Personal information
- Full name: Reginald Vincent le Bas
- Born: 26 July 1856 Friern Barnet, Middlesex, England
- Died: 7 July 1938 (aged 81) Winsford, Somerset, England
- Batting: Unknown
- Relations: Montagu Brocas Burrows (nephew)

Domestic team information
- 1882: Marylebone Cricket Club

Career statistics
| Competition | First-class |
| Matches | 1 |
| Runs scored | 0 |
| Batting average | 0.00 |
| 100s/50s | –/– |
| Top score | 0 |
| Catches/stumpings | 2/– |
- Source: Cricinfo, 12 September 2021

= Reginald le Bas =

English cricketer, solicitor and barrister

Reginald Vincent le Bas (26 July 1856 — 7 July 1938) was an English first-class cricketer, solicitor and barrister.

The son of the clergyman Henry Vincent le Bas, he was born in July 1856 at Friern Barnet, Middlesex.

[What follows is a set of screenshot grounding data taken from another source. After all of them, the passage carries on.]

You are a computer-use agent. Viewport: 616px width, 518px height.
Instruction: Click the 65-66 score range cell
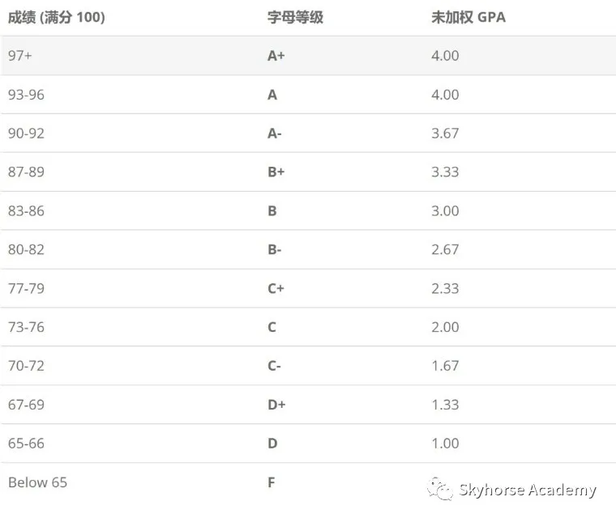pyautogui.click(x=26, y=444)
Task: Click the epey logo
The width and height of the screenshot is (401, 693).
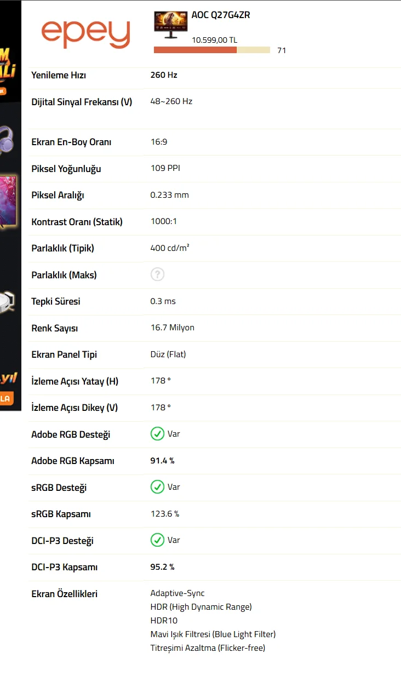Action: (x=86, y=34)
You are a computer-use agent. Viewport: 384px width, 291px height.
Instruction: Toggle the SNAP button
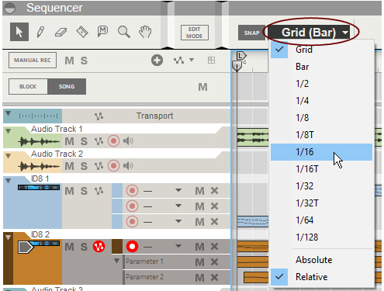click(251, 33)
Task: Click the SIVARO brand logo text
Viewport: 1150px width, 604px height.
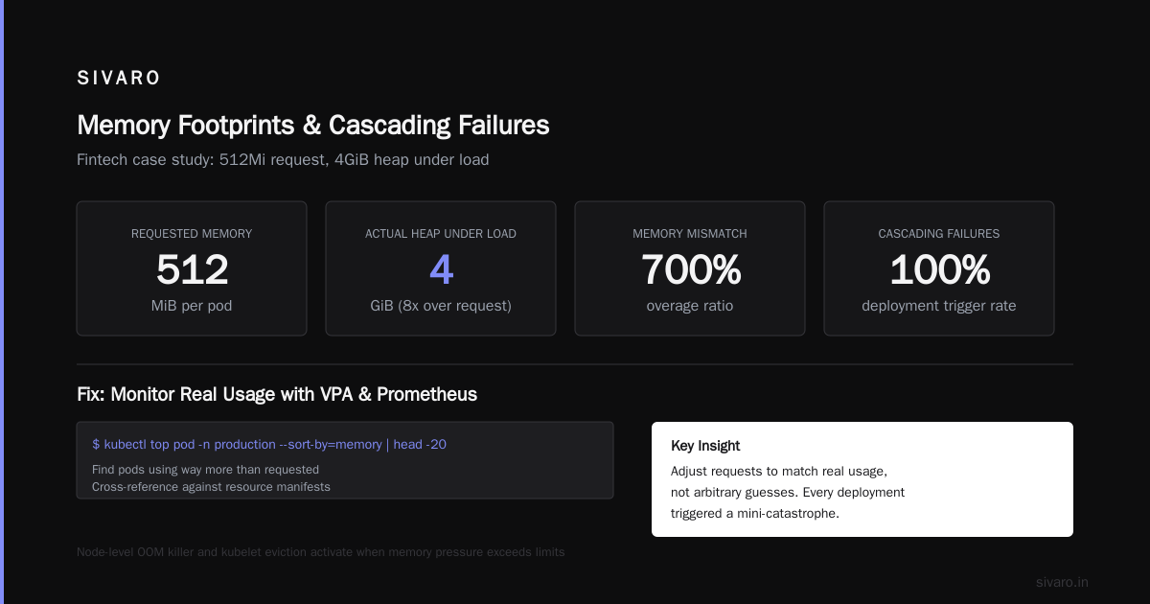Action: tap(119, 79)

He was educated at Cheltenham College and became a solicitor after leaving Cheltenham. He made a single appearance in first-class cricket for the Marylebone Cricket Club (MCC) against Cambridge University at Fenner's in 1882. He was dismissed twice in the match for nought, by Robert Ramsay and C. Aubrey Smith respectively. le Bas later became a barrister, passing the bar exam in October 1894 and gaining admittance as a barrister to Lincoln's Inn. le Bas died in July 1938 at Winsford, Somerset. His nephew was the British Army officer and cricketer Montagu Brocas Burrows.